ROLLING STONE (1981)


Will the little girls understand?
By Bill Adler

Snaking out from the wings toward center stage at the Ritz, prancing like a pony with his hands on his hips and then flinging a clorine kick with a coquettish toss of his head, Prince is androgyny personified. Slender and doe-eyed, with a faint pubescent mustache, he is bare-chested beneath a gray, hip-length Edwardian jacket. There's a raffish red scarf at this neck, and he's wearing tight black bikini briefs, thigh-high black leg-warmers and black-fringed go-go boots. With his racially and sexually mixed five-piece band churning out the terse rhythms of "Sexy Dancer" behind him, the effect is at once truly sexy and more than a little disorienting , and his breathy falsetto only adds to his ambiguity -- for sheer girlish vulnerability, there's no one around to touch him: not Michael Jackson, not even fourteen-year-old soul songbird Stacy Lattisaw. At age twenty, Prince may be the unlikeliest rock star, black or white, in recent memory -- but a star he definitely is.

As quickly becomes apparent, Prince's lyrics bear little relation to standard AM radio floss. In addition to bald sexual come-ons and twisted love plaints, he champions the need for independence and self-expression. And one song, "Uptown," is, among other things, an antiwar chant. Further complicating the proceedings are the heavy-metal moans Prince wrenches out of his guitar and the punchy dance-rock rhythms of his band (bassist Andre Cymone, guitarist Dez Dickerson, keyboardists Lisa Coleman and Dr. Fink and drummer Bobby Z.), all of whom are longtime cohorts from Prince's hometown -- Minneapolis, of all places.

"I grew up on the borderline," Prince says after the show. "I had a bunch of white friends, and I had a bunch of black friends. I never grew up in any one particular culture." The son of a half-black father and an Italian mother who divorced when he was seven, Prince pretty much raised himself from the age of twelve, when he formed his first band. Oddly, he claims that the normalcy and remoteness of Minneapolis provided just artistic nourishment he needed.

"We basically got all the new music and dances three months late, so I just decided that I was gonna do my own thing. Otherwise, when we did split Minneapolis, we were gonna be way behind and dated. The white radio stations were mostly country, and the one black radio station was really boring to me. For that matter, I didn't really have a record player when I was growing up, and I never got a chance to check out Hendrix and the rest of them because they were dead by the time I was really getting serious. I didn't even start playing guitar until 1974."

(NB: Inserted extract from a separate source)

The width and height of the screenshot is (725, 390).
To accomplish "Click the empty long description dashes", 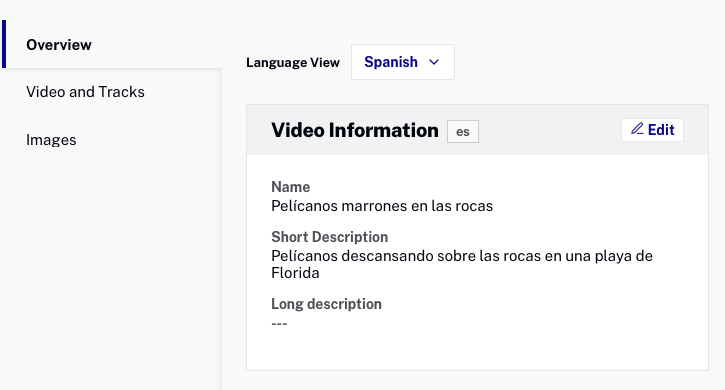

With his taste for outlandish clothes and his "lunatic" friends, Prince says he "took a lot of heat all the time. People would say something about our clothes or the way we looked or who we were with, and we'd end up fighting. I was a very good fighter," he says with a soft, shy laugh. "I never lost. I don't know if I fight fair, but I go for it. That's what 'Uptown' is about -- we do whatever we want, and those who cannot deal with it have a problem within themselves."

Prince has written, arranged, performed and produced three albums to date (For You, Prince and Dirty Mind), all presenting the same unique persona. Appearances to the contrary, though, he says he's not gay, and he has a standard rebuff for overenthusiastic male fans: "I'm not about that; we can be friends, but that's as far as it goes. My sexual preferences really aren't any of their business." A Penthouse "Pet of the Month" centerfold laid out on a nearby table silently underscores his point.

It took Prince six months alone in the studio to concoct his 1978 debut album, because, he says, "I was younger then." Prince required six weeks. He controlled the making of both records, but notes that they were "overseen" by record company and management representatives. Dirty Mind, however, was made in isolation in Minneapolis. "Nobody knew what was going on, and I became totally engulfed in it," he says. "It really felt like me for once."

The result of this increased freedom was a collection of songs celebrating incest ("Sister") and oral sex ("Head") in language raw enough to merit a warning sticker on the album's cover. "When I brought it to the record company it shocked a lot of people," he says. "But they didn't ask me to go back and change anything, and I'm real grateful. Anyway, I wasn't being deliberately provocative. I was being deliberately me."

Obviously, judging by the polished eclecticism of Dirty Mind, being himself is the best course. "I ran away from home when I was twelve," Prince says. "I've changed address in Minneapolis thirty-two times, and there was a great deal of loneliness. But when I think about it, I know I'm here for a purpose, and I don't worry about it so much."